● AUFGABENSTELLUNG: Schreiben Sie die folgende Liste vollständig und Zeile für Zeile unverändert ab.

● EINGABEDATEN:
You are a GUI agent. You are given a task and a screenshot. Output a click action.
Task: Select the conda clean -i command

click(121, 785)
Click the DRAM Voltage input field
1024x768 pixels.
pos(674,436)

● LÖSUNG IM ANSCHLUSS:
You are a GUI agent. You are given a task and a screenshot. Output a click action.
Task: Select the conda clean -i command

click(121, 785)
Click the DRAM Voltage input field
1024x768 pixels.
pos(674,436)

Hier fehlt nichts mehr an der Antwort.